**Texte**
—————
Cette mondialisation, qui se donne volontiers pour apolitique, qui se présente dans un vocabulaire d’experts incompréhensible pour le citoyen, a en outre retiré « aux collectivités les moyens d’agir sur leur devenir économique » et est pour cette raison, dit-il, « intrinsèquement antidémocratique ».

Pour comprendre ce qui s’est passé, il rappelle de manière claire et documentée comment cet édifice néolibéral s’est historiquement mis en place, depuis les libéraux classiques (Smith, Ricardo…) jusqu’à leurs descendants plus récents (Buchanan, Hayek…) et à ses incarnations dans ces nombreux accords de libre-échange.

Mais, on l’a dit, des contestations sont apparues, avec ces fissures évoquées plus haut, mais aussi des crises économiques, des inquiétudes quant au sort fait à la culture nationale, tout cela sur fond de darwinisme social façonné par une technologie qui redessine le territoire, les individus, l’éducation, et qui nous incite à ne chercher le bonheur que dans un individualisme économique.
—————
**Extraits des entrées**
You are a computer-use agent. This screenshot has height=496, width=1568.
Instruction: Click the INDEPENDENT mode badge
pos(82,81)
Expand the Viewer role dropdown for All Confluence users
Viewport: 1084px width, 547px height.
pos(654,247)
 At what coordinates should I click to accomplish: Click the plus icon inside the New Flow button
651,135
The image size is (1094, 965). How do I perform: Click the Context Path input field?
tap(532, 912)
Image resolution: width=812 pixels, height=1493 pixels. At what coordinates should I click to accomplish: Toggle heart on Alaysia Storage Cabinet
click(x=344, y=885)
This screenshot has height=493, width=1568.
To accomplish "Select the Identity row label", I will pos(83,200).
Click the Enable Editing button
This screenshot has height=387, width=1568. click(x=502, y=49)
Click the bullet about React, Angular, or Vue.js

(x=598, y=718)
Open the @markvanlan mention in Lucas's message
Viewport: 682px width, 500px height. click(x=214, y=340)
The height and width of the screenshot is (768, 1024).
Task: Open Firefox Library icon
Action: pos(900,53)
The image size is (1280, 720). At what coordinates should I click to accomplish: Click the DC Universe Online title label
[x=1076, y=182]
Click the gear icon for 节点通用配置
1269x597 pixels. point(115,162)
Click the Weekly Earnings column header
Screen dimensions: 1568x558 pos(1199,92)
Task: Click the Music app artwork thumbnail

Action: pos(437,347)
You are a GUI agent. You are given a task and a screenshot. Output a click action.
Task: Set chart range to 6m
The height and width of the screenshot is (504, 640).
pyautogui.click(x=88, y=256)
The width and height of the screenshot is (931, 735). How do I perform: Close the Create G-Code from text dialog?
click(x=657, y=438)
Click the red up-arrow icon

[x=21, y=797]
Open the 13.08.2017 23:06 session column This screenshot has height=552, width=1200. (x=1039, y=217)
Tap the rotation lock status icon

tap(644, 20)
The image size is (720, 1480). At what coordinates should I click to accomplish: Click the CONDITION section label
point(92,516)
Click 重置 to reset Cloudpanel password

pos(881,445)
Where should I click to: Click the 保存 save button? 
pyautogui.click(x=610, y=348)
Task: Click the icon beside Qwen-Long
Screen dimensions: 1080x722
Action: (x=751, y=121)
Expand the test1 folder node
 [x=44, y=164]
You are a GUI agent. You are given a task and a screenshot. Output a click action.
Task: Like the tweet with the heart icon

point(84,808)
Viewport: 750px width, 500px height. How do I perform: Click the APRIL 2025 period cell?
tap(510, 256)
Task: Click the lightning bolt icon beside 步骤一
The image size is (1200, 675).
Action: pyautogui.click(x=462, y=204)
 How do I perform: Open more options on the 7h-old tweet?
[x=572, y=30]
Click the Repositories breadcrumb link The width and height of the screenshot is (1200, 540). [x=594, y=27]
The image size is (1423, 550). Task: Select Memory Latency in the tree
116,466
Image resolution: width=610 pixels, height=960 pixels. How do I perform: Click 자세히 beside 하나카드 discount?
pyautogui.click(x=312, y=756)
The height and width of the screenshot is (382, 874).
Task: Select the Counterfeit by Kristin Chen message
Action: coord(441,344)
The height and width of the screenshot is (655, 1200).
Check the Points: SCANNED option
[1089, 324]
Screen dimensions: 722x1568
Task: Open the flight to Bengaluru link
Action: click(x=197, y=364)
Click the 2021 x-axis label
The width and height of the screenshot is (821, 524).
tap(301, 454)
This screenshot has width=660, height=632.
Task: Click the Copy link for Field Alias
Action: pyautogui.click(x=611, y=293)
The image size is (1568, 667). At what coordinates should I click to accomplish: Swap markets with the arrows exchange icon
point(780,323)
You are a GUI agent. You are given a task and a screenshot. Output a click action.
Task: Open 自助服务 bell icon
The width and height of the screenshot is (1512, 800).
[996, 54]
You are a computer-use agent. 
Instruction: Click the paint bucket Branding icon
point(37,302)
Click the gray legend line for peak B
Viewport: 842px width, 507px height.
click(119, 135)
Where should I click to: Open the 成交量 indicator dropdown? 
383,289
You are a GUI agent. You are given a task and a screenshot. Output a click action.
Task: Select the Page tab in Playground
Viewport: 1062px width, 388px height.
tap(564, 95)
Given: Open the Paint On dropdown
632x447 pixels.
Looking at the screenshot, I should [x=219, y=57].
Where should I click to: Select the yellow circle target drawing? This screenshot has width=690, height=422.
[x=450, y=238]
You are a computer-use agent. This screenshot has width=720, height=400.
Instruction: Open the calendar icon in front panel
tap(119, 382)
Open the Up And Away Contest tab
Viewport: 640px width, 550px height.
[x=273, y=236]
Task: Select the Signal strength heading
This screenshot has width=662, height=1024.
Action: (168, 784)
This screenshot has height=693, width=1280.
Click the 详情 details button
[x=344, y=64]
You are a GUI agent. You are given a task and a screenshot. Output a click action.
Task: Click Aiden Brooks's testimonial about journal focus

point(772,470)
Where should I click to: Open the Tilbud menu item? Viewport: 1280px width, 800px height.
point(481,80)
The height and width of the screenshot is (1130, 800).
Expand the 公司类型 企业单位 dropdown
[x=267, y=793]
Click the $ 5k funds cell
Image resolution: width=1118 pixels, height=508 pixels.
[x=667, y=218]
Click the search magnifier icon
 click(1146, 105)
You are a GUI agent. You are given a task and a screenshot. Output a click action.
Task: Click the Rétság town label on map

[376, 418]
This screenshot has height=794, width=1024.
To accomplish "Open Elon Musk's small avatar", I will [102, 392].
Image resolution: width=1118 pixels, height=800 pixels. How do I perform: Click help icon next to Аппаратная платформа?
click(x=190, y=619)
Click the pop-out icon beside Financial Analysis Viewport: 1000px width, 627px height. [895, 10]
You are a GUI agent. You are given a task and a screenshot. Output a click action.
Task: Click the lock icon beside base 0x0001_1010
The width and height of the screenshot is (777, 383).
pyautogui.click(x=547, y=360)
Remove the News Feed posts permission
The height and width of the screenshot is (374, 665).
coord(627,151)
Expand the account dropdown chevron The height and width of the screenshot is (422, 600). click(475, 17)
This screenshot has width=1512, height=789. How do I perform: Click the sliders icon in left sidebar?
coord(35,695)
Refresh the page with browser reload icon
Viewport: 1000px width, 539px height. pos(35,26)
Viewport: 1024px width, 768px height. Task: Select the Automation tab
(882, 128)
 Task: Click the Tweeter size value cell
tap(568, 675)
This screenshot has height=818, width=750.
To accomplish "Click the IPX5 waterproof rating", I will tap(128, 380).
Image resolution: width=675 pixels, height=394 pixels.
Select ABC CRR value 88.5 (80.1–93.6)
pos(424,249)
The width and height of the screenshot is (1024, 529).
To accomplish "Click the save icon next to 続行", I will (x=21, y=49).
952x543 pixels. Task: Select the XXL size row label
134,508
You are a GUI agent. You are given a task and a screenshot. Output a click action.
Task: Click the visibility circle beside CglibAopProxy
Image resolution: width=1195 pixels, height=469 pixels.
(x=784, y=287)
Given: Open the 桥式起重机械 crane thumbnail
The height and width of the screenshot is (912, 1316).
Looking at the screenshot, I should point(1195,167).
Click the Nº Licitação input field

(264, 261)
—————
**Consignes de l'exercice**
Poursuivez le texte sur la mondialisation néolibérale en enchaînant directement après sa dernière phrase.

**Réponse**
Est-il possible d’inverser ce processus? De « démondialiser »? De raviver l’intérêt pour le politique et de redonner le « droit, pour chaque État, d’adopter les politiques publiques de son choix »?

L’auteur rappelle d’abord les cas de Trump (États-Unis) et de Macron (France), figures caricaturales qui « canalisent la colère des victimes du libéralisme qu’ils soutiennent dans les faits en dépit des slogans ».

Il avance ensuite un projet « d’agencement entre la restitution des souverainetés nationales et un internationalisme intelligent ». Cette avenue lui semble d’autant souhaitable que « sortir de l’obsession de l’accroissement perpétuel de la production est aussi une question d’humanité, de respect des valeurs qui relèvent du sens commun ».

Une lecture roborative.

De la musique avant toute chose (Verlaine)
Vous connaissez sans doute Michel Rochon pour l’avoir vu ou entendu à Radio-Canada vulgariser des nouvelles et de l’information scientifiques.

Comme moi, vous aurez alors certainement été séduit par ses qualités de pédagogue et par sa langue claire et précise.

Ces qualités se retrouvent dans le superbe livre qu’il consacre à une autre de ses passions, la musique (Le cerveau et la musique). Car Rochon est aussi musicien et compositeur.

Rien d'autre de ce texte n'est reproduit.